Sin dudas, todos somos pecadores, excepto la Virgen María, y todos tenemos necesidad de la misericordia infinita. Evidentemente, no se trata de decir a Dios: “¡Ten misericordia de mí solo!”. Esta dureza de corazón con respecto a los demás sería un pecado que clamaría venganza, lejos de apiadar a nuestro Padre común. Está claro que el “mí” no excluye al prójimo, pero, sin embargo, ponemos el acento sobre nuestra propia miseria. Es ella quien inspira nuestro llamamiento a la piedad. ¿Es legítimo ese retorno sobre sí?
Es necesario distinguir. Ciertamente, tenemos derecho a considerar nuestra miseria moral, nuestros pecados, como merecedores de una preferencia. En ese sentido, el adagio “la caridad bien ordenada comienza por casa”, es sin dudas verdadero. Ninguno de nosotros es como San Francisco de Asís, que se tenía por el pecador más grande de todos. Sería una especie de quietismo no querer el perdón para sí antes de haberlo obtenido para los demás. En el fondo, el pecado es siempre egoísmo. Es la conciencia de nuestro egoísmo o de nuestro excesivo amor propio lo que nos hace clamar: “Señor, ten piedad de mí”. El “mí” no se pone aquí en evidencia más que como un mal del cual se pide la liberación. Miserere mei Deus, es decir, sobre todo:
“¡Oh Dios, que eres todo Amor, quitad de mi corazón este veneno que lo estrecha y lo cierra!”.
Cuando uno ha arrancado realmente de su corazón la raíz del egoísmo, entonces se puede contentar con la fórmula “nosotros”, que Nuestro Señor debía emplear a menudo, pues la oración modelo es una oración común.
Pero, las más de las veces es nuestra miseria física la que nos hace clamar misericordia a Dios. “El mal del otro no es más que un sueño”, tan real nos parece nuestro propio mal. Es necesaria mucha humildad para reputarse el mayor de los pecadores; basta un poco de egoísmo para tomar su sufrimiento personal más digno de piedad que el de otro. Jesús cargando con la cruz reenvía las lágrimas de las mujeres de Jerusalén a otros suplicios. Es que es el más paciente de los que sufren y la primera condición de la paciencia es hacer poco caso del sufrimiento personal. Cuando sufrimos, pensemos realmente en las penas del prójimo y entonces nos será imposible no decir “nosotros” en vez de “mí”.
“Señor, ten piedad de nosotros”. Bajo esta forma, el Miserere se justificará perfectamente siempre, pues los hombres siempre tienen necesidad sobre todo de la infinita misericordia. ¿Pero no lo sabe Dios mucho mejor que nosotros? ¿No es misericordioso por encima de todo?:
“Deus, cui proprium est misereri semper et parcere[1]”.

◆ DATOS ◆

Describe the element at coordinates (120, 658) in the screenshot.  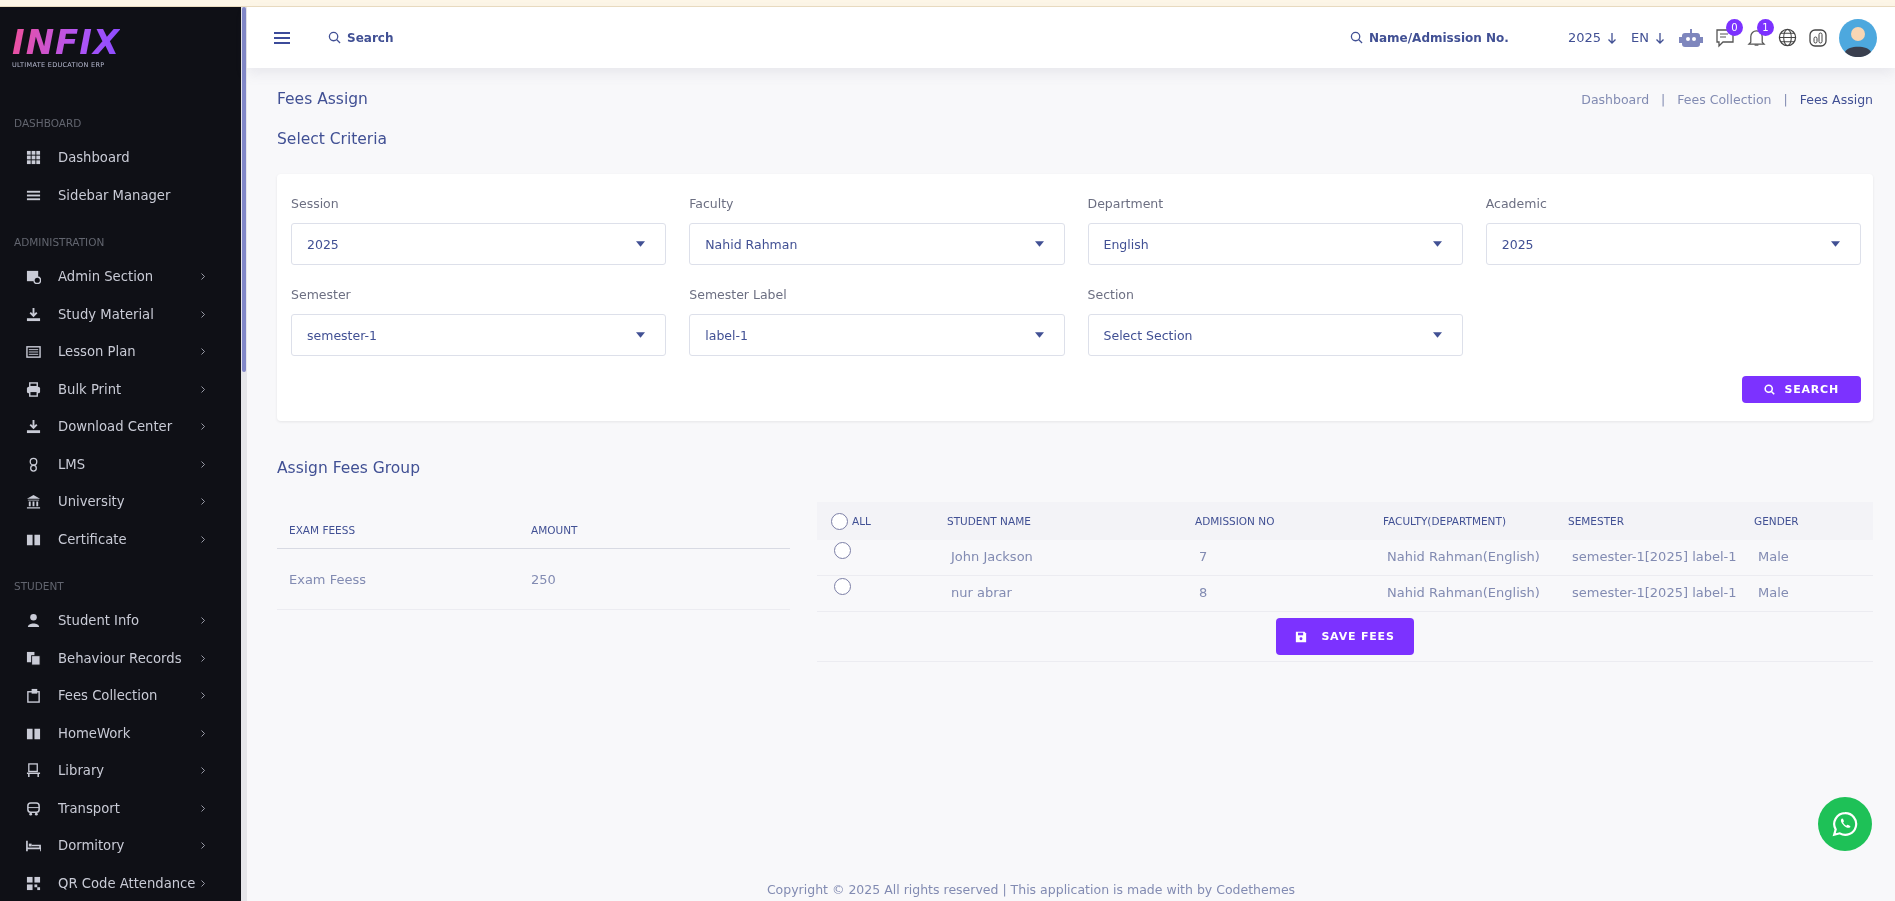
I see `sidebar-item: Behaviour Records` at that location.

◆ CONSIGNA 1 ◆
Según el fragmento sobre la misericordia, ¿quién se tenía por el pecador más grande de todos?
◆ CONSIGNA 2 ◆
Copia todas las preguntas, es decir, las oraciones entre signos de interrogación, que aparecen en el fragmento sobre la misericordia.
◆ CONSIGNA 3 ◆
Indica si cada afirmación coincide con el fragmento sobre la misericordia y cita las palabras que lo deciden: (a) la Virgen María es la excepción a que todos somos pecadores; (b) la oración modelo es una oración individual; (c) hace falta mucha humildad para tener el propio sufrimiento por más digno de piedad que el de otro.

◆ RESULTADO 1 ◆
San Francisco de Asís.

◆ RESULTADO 2 ◆
- ¿Es legítimo ese retorno sobre sí?
- ¿Pero no lo sabe Dios mucho mejor que nosotros?
- ¿No es misericordioso por encima de todo?

◆ RESULTADO 3 ◆
(a) Sí: "todos somos pecadores, excepto la Virgen María".
(b) No: "la oración modelo es una oración común".
(c) No: "basta un poco de egoísmo para tomar su sufrimiento personal más digno de piedad que el de otro".